Die Minerva-Vision Schulung in Wundern: Das Kopfkino um drei Uhr morgens
Es ist drei Uhr nachts. Ich wache auf und plötzlich ist sie da: Die Sorge um ein Projekt im Job, das nicht optimal läuft, oder das Grübeln über eine unbedachte Bemerkung, die ich gestern einer Kollegin gegenüber gemacht habe. Im Dunkeln des Schlafzimmers wächst dieses Problem zu einem unbezwingbaren Monster heran. Mein Herz klopft, mein Gehirn läuft auf Hochtouren und an Schlaf ist nicht mehr zu denken.
Dieses nächtliche Kopfkino ist eine biologische Falle. Nachts fehlen uns die Reize des Tages, und unser Gehirn neigt dazu, Gefahren übermäßig groß zu bewerten. Früher dachte ich, ich müsste diese Probleme genau jetzt, im Bett liegend, lösen. Das Ergebnis? Reine Erschöpfung am nächsten Morgen.
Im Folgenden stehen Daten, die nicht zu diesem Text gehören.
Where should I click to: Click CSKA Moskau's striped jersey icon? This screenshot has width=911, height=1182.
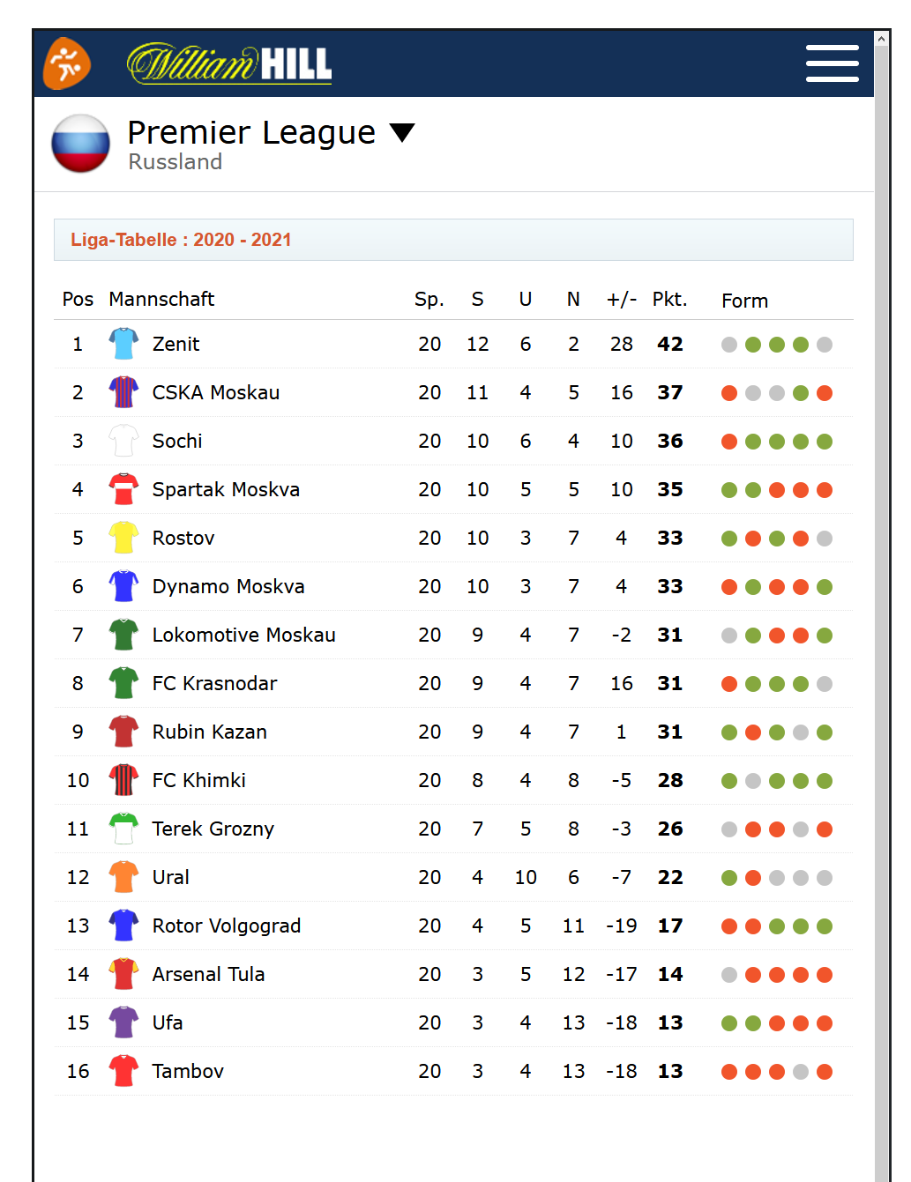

Heute habe ich eine eiserne Regel für mein Gedankenmanagement: Ich verhandle nicht mit mir selbst um drei Uhr morgens. Wenn die Sorgen kommen, sage ich mir innerlich: „Gedanken, ich sehe euch. Aber wir besprechen das morgen um neun Uhr am Schreibtisch.“ Dann konzentriere ich mich nur noch auf das Heben und Senken meiner Bauchdecke beim Atmen. Im Licht des nächsten Tages schrumpft das Monster meistens wieder zu einer ganz normalen, lösbaren Aufgabe zusammen.
Wunder-Botschaft: Gedanken in der Nacht sind wie Schatten an der Wand – sie wirken riesig, verlieren im Licht des Tages aber all ihre Macht.